------ Text block ------

Sunday, January 28, 2007

Connections

Today is a meaningful day to me... I cleaned my room.

Hoi, I see some eyes rolling there but I am serious here. Cleaning up a room is no easy business you know, especially when you have a million historical artifacts to go through, each item no matter how small triggers the "Throw or No Throw" command, one which I, a very typical cancerian hates to deal with. Why don't some things just disappear instead of hanging out in my room for aeons and aeons, I would lament on, but then again, looking at each ancient belonging brings out old feelings and insights into myself. Forgotten memories or life changing thoughts alike, they call out to me, just like circuits of light awaiting a new battery, a connection waiting to be connected...

------

#### Exercise directions:
In the text about cleaning a room, what command does each item trigger?

------ Provided information ------

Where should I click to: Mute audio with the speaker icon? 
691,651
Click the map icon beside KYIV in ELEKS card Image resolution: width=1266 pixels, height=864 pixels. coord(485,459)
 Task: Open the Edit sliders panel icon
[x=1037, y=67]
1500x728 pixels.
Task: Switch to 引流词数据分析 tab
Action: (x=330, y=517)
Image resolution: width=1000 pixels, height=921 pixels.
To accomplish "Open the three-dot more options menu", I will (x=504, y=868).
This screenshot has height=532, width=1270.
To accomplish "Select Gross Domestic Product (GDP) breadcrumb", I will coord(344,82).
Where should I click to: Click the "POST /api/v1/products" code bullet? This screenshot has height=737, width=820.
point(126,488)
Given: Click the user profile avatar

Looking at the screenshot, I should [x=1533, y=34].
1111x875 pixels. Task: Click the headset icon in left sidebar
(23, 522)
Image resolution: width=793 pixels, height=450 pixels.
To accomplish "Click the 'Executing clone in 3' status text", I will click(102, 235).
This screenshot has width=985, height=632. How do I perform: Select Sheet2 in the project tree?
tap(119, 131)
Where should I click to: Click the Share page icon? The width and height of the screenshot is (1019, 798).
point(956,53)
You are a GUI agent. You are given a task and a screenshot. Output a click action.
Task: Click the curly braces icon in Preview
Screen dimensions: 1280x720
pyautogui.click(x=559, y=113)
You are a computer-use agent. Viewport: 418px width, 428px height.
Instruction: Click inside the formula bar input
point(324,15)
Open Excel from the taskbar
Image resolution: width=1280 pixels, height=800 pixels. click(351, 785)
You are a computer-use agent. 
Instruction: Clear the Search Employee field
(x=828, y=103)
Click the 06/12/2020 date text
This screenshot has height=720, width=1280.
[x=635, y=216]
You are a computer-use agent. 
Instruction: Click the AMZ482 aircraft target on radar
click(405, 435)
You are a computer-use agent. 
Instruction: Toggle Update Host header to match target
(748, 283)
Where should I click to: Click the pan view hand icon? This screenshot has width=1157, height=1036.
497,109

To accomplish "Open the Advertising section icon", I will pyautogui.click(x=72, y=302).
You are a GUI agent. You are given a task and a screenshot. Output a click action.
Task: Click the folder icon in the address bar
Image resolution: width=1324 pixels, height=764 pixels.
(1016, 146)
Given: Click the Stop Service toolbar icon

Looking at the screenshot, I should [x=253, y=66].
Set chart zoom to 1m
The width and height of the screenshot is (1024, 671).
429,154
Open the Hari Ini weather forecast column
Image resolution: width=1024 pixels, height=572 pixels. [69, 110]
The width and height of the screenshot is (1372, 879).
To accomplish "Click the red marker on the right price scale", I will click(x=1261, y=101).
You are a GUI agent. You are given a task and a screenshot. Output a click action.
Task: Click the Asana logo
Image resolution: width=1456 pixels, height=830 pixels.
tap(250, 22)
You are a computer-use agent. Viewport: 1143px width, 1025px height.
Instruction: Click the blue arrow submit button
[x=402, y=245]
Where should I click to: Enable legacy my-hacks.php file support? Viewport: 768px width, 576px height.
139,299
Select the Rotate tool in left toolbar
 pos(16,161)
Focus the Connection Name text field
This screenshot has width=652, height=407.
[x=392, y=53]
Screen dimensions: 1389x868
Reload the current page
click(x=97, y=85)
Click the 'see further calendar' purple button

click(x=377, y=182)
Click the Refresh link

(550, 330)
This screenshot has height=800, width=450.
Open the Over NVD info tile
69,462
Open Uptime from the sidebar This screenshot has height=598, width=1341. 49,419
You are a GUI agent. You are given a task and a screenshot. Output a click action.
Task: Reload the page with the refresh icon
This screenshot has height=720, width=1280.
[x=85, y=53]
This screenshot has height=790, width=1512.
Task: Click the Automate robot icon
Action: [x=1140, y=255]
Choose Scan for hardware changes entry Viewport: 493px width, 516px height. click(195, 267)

------

#### Task result:
The "Throw or No Throw" command.